Какое отношение всё это имеет к африканским городам и их теоретическим описаниям? Самое прямое, потому что вплоть до недавнего времени этот возникший в особых, специфически европейских (или западных) условиях процесс урбанизации и относящиеся к нему теории города служили основой для интерпретаций и анализа африканских урбанизационных процессов. Прямым следствием такого подхода стало то, “что понимание «городского» (city-ness) в Африке стало базироваться на опыте (обычно не эксплицированном) сравнительно небольшой группы городов (преимущественно западных), и города незападные стали оцениваться на основе этого предзаданного (мирового) стандарта «городского»” (Robinson 2002: 531f.). Особенно в дискурсе развития долгое время имплицитно сохранялась в качестве доминирующего представления о “форме, функции и распределении городов” (Myers 1994: 196) евроцентристская модель развития и социальной трансформации. В силу такого взгляда африканские города нередко объявлялись “ненастоящими городами”, а теоретические подходы местных исследователей отметались как “ненаучные” (ср. Sanders 1992; Myers 1994). Таким образом, преобладает однозначно негативная оценка урбанизационных процессов в Африке. Роберт Каплан в своей статье, привлекшей много внимания и много критики, нарисовал резко отрицательную картину будущего африканских городов.
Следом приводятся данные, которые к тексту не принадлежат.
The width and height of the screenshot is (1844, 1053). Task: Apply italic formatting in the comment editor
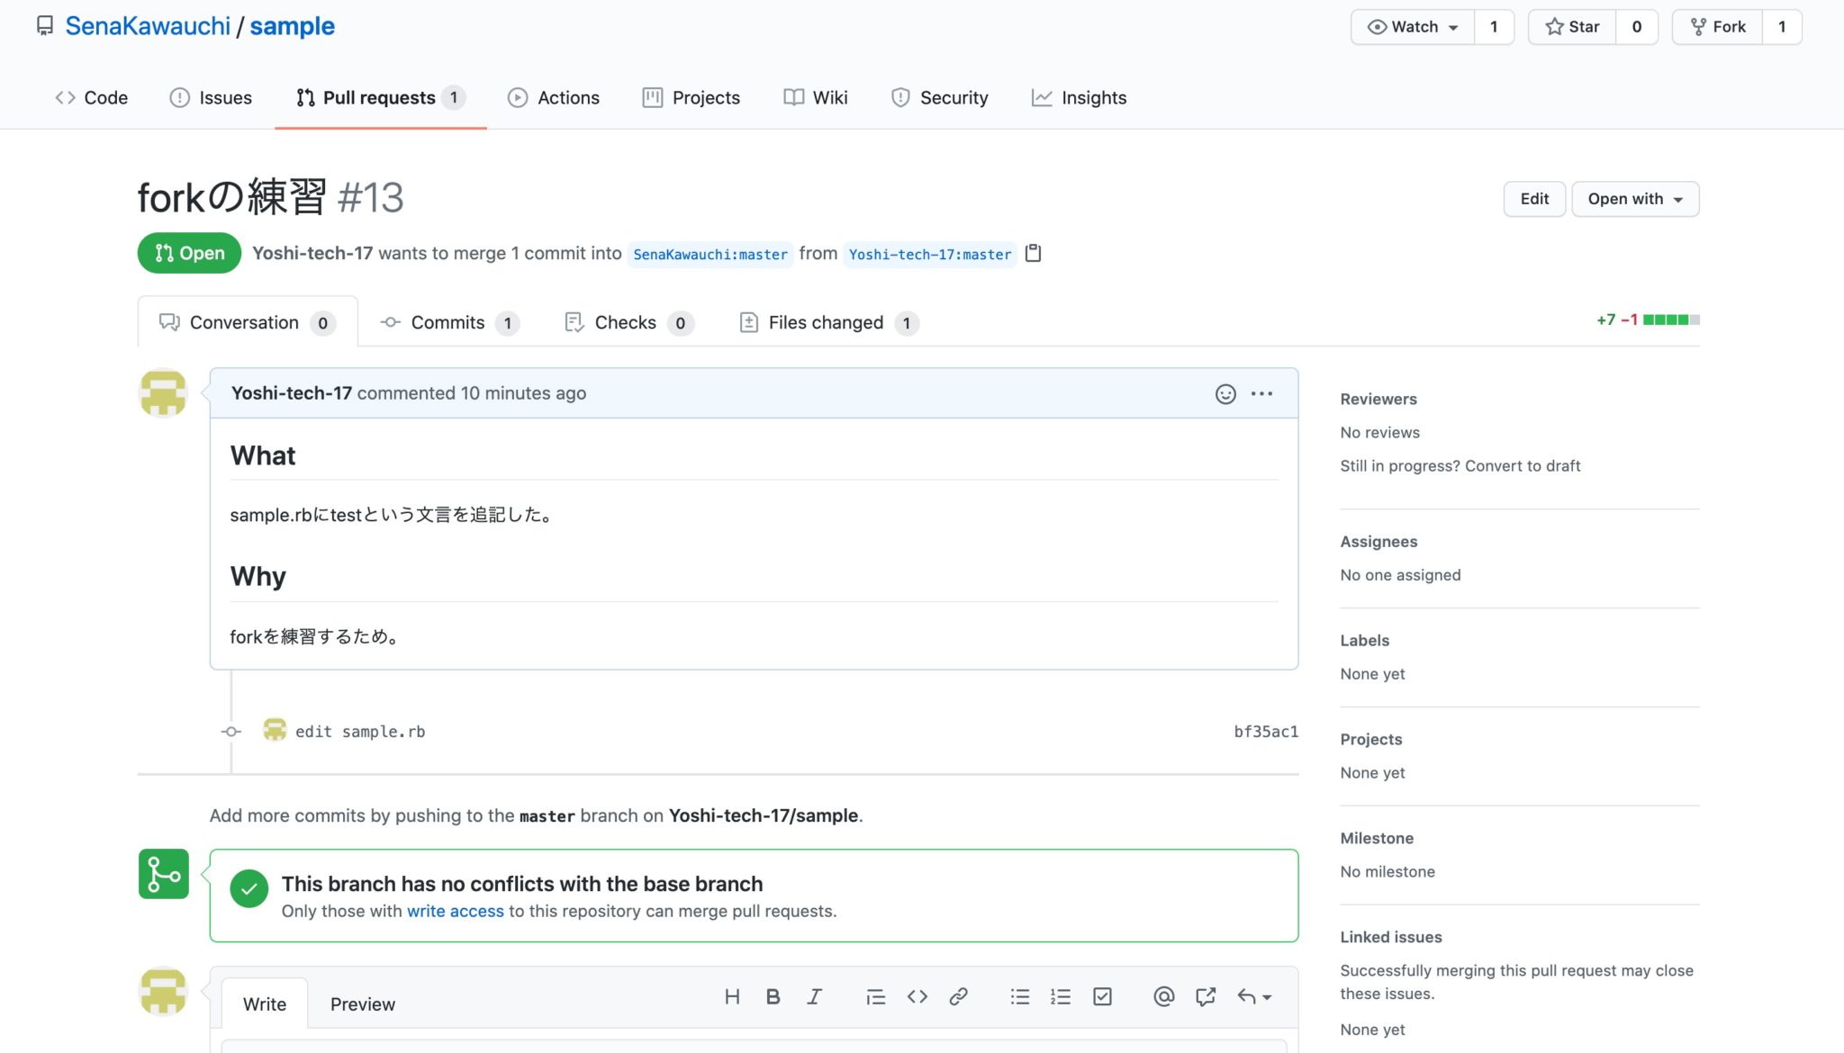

Говоря о “разлагающих общественных эффектах жизни в городах”, он объявил прежде всего Западную Африку “символом того глобального демографического, социального и экологического бремени, из которого возникает криминальная анархия – подлинная «стратегическая» опасность” (Kaplan 1996: 54). Указывая на болезни, принимающие эпидемические масштабы, и на “перенаселение”, он называл Мальтуса[123] “пророком западноафриканского будущего” (ibid.: 53), которое, с его точки зрения, “явно близится к взрыву” (ibid.: 52). Такой пугающий сценарий, по мнению Каплана, должен был стать следствием заколдованного круга из перенаселения, хищнической эксплуатации природных ресурсов, маргинальной позиции (или отсутствия какой-либо значительной роли) Африки в мировой экономике, болезней (таких как ВИЧ/СПИД) и обусловленной бедностью преступности. Никакого объяснения этого заколдованного круга в статье не приводилось.